Towards Parameter-Free Temporal Difference Learning
This addresses the gap between theory and practice in reinforcement learning by making TD learning more parameter-free and practical, though it is incremental as it builds on existing TD methods.
The paper tackles the problem of parameter-dependent convergence analyses in temporal difference (TD) learning by proposing an exponential step-size schedule with standard TD(0), achieving optimal bias-variance trade-off in i.i.d. settings and comparable convergence rates in Markovian settings without requiring problem-dependent parameters like minimum eigenvalue or mixing time.
Temporal difference (TD) learning is a fundamental algorithm for estimating value functions in reinforcement learning. Recent finite-time analyses of TD with linear function approximation quantify its theoretical convergence rate.
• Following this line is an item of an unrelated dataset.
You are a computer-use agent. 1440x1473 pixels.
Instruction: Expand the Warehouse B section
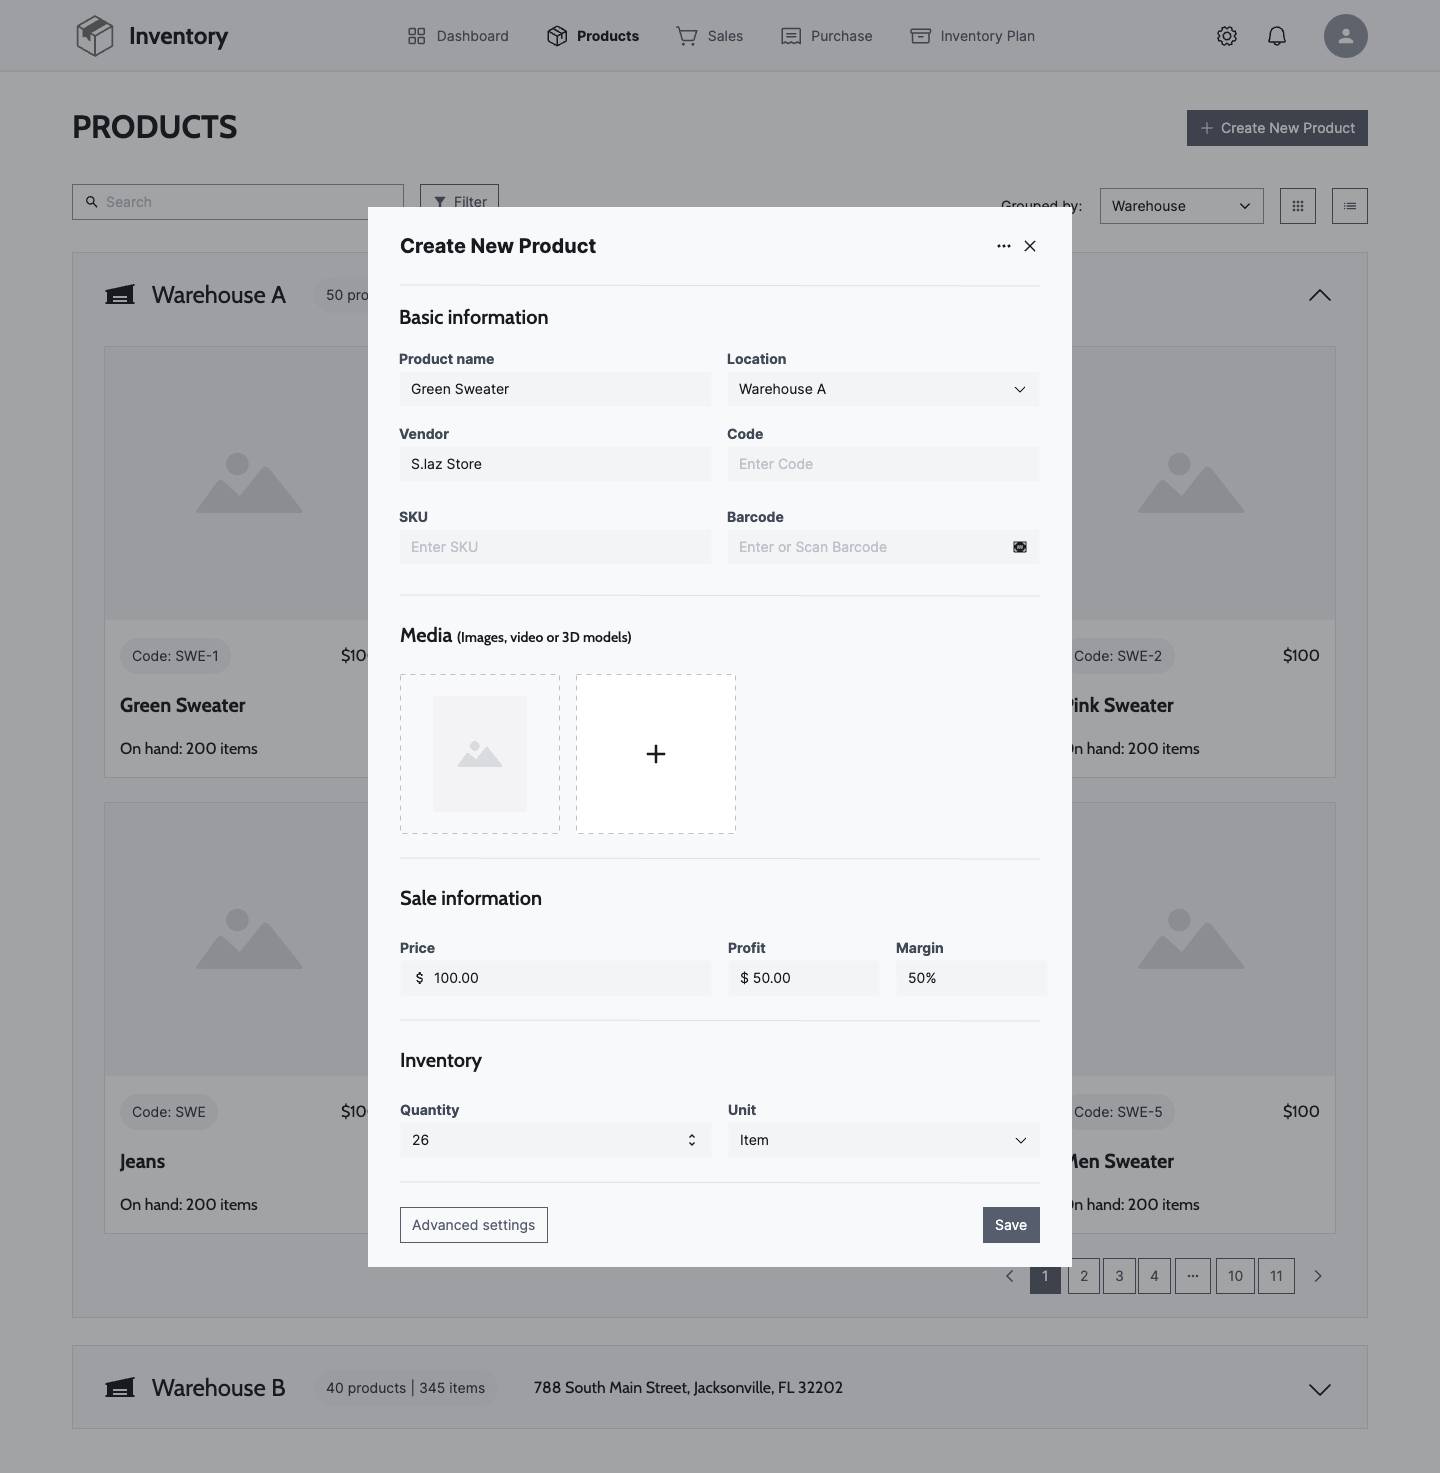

However, they often require setting the algorithm parameters using problem-dependent quantities that are difficult to estimate in practice -- such as the minimum eigenvalue of the feature covariance (\(ω\)) or the mixing time of the underlying Markov chain (\(τ_{\text{mix}}\)). In addition, some analyses rely on nonstandard and impractical modifications, exacerbating the gap between theory and practice. To address these limitations, we use an exponential step-size schedule with the standard TD(0) algorithm. We analyze the resulting method under two sampling regimes: independent and identically distributed (i.i.d.) sampling from the stationary distribution, and the more practical Markovian sampling along a single trajectory. In the i.i.d.\ setting, the proposed algorithm does not require knowledge of problem-dependent quantities such as \(ω\), and attains the optimal bias-variance trade-off for the last iterate. In the Markovian setting, we propose a regularized TD(0) algorithm with an exponential step-size schedule. The resulting algorithm achieves a comparable convergence rate to prior works, without requiring projections, iterate averaging, or knowledge of \(τ_{\text{mix}}\) or \(ω\).